One judge saw it for Marley, 20-18. Another saw it for Nanitzanian, 20-18. Three had it level, 19 apiece.
Amateur boxing’s remedy for such stalemates is that the judges who scored the bout level must simply pick a winner.
With the nature of his cut having likely finished Marley’s tournament irrespective of the verdict, it was the Greek who was sent through to the quarter-finals.
Marley’s first major international tournament had lasted just 190 seconds.
A year later in Poland, his second crack at the big-boy stuff began with a bout against the same opponent at the same stage.
“Ah, look, obviously, in the back of my mind, I wanted to get him back, like,” Marley says of Nanitzanian.
“But I had to push that aside and focus on the bout for what it was — and I did.”

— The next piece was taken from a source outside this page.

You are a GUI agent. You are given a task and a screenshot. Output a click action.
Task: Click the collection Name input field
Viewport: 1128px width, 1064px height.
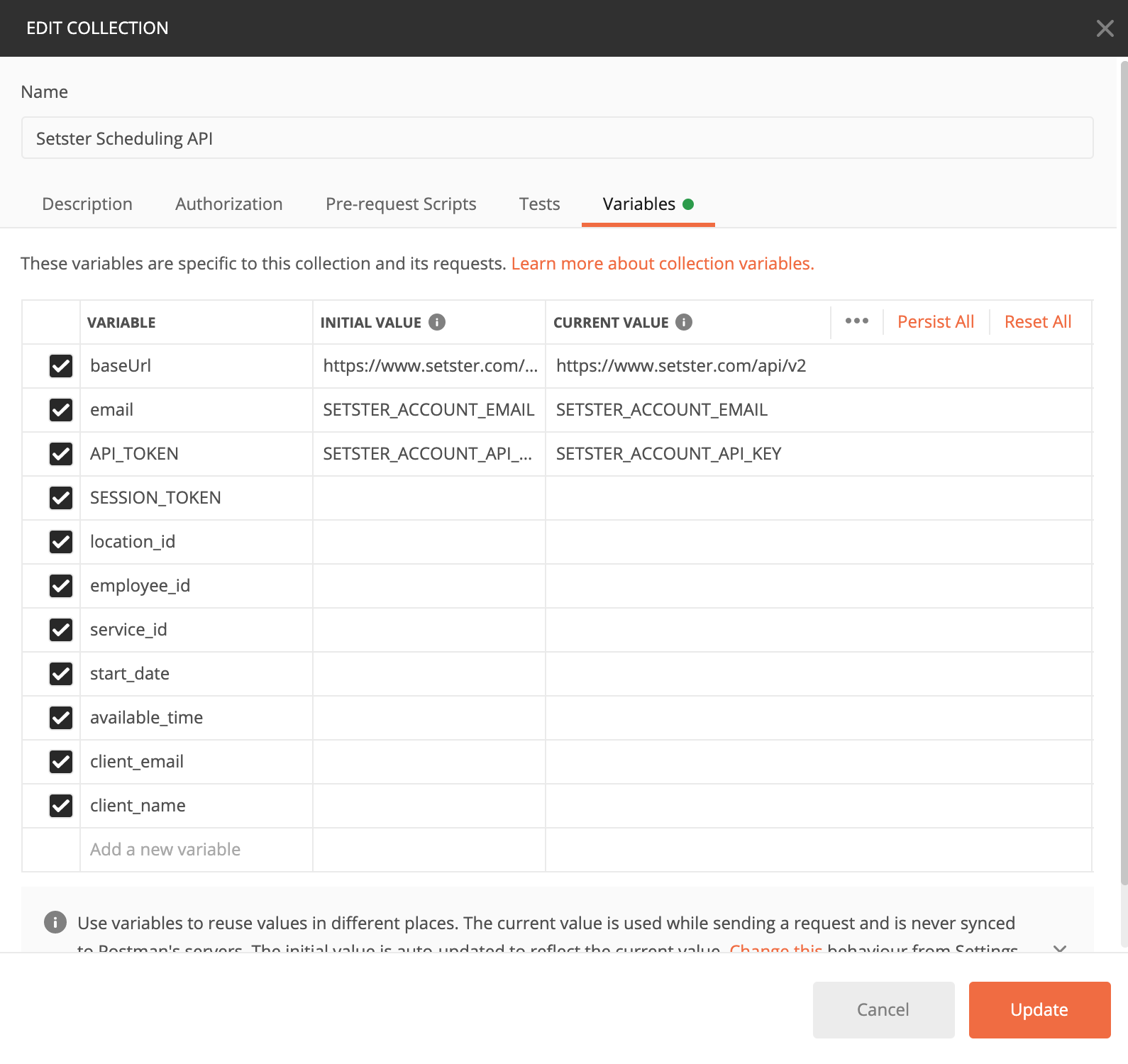557,138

Wary of Nanitzanian’s propensity for throwing his noggin around, Marley dropped a relatively cagey opening verse.
But in a bout that would foreshadow his semi-final heroics, the plan “went straight out the window” from the second round onwards.
The young Dub set the record straight, even opening a two-inch cut atop Nanitzanian’s left eye towards the finish — this one from a punch.
“You know what you’re capable of in situations like that,” Marley says of his last-16 comeback win. “You know what’s in the tank.
“When I’m in that physical condition, I can go non-stop for three rounds. Non-stop.
“I may be ready to drop dead afterwards, like”, he laughs, “but once the final bell goes, you don’t care.”
It was plainer sailing in his European Games quarter, where Marley defeated former six-time Croatian amateur champion Marko Calic, who also boasts a 14-1 record in boxing’s paid ranks.
That win secured Marley at least bronze which, remarkably, was Ireland’s first medal in the heavyweight division of an international major since the great Gearóid Ó Colmáin won European gold on home soil 76 years earlier.
His subsequent, career-best victory over Reyes in the 92kg semi saw Marley become Ireland’s first heavyweight Olympian since Cathal O’Grady at Atlanta 1996.
The Monkstown BC man’s rousing race through his weight class in Poland was halted at the final hurdle by the sublime Italian southpaw, Aziz Abbes Mouhiidine, who pocketed a second European gold (and has since added a second World Championships silver to his brimming cabinet).
Marley, carrying some silver of his own through John Paul II International Airport, returned to sheer bedlam in Sallynoggin.
“Ah, it was crazy,” the 20-year-old laughs. “Thank God I went away on holiday, then, the week after! But the support has been amazing.
“I do just be amazed at how many people watch it or follow it.
“Any accomplishment I’ve ever had in boxing, it’s good for me, obviously, but really, it wouldn’t bother me either way. It’s more for everyone else.
It’s an amazing feeling to be able to do something that lifts the spirits of everyone around you. Maybe when I win something, it might encourage younger people to . . . not even take up boxing, but just take up anything that interests them.
“It can be taken away from you in the morning, like, but it’s a privilege to have to try to be a good role model. It can be difficult at times: kids from different sets of circumstances will arrive and you’ll get asked some difficult questions, but you just have to try to think all the time to set as good an example as you can.”
Marley has been sharpening his tools since summer and he still has 10 months to prep for Paris 2024.
As such, it still feels like a somewhat abstract concept, distant enough that it’s still blurry. His focus is on his day-to-day, ticking every box so that when next summer comes into focus, he boasts a deep enough tank to give opponents sleepless nights.
There is one aspect of the Games about which he admits he has begun to grow excited, though.
“The opening ceremony sounds like something out of a movie!” Marley says. “It’s going to be the first opening ceremony not to take place in a stadium.
“Each country will have a boat that will travel the length of the Seine with millions of people along the banks of the river.
“So, that’ll be cool.”
It might sink in at that point that Jack Marley is about to become an Olympian.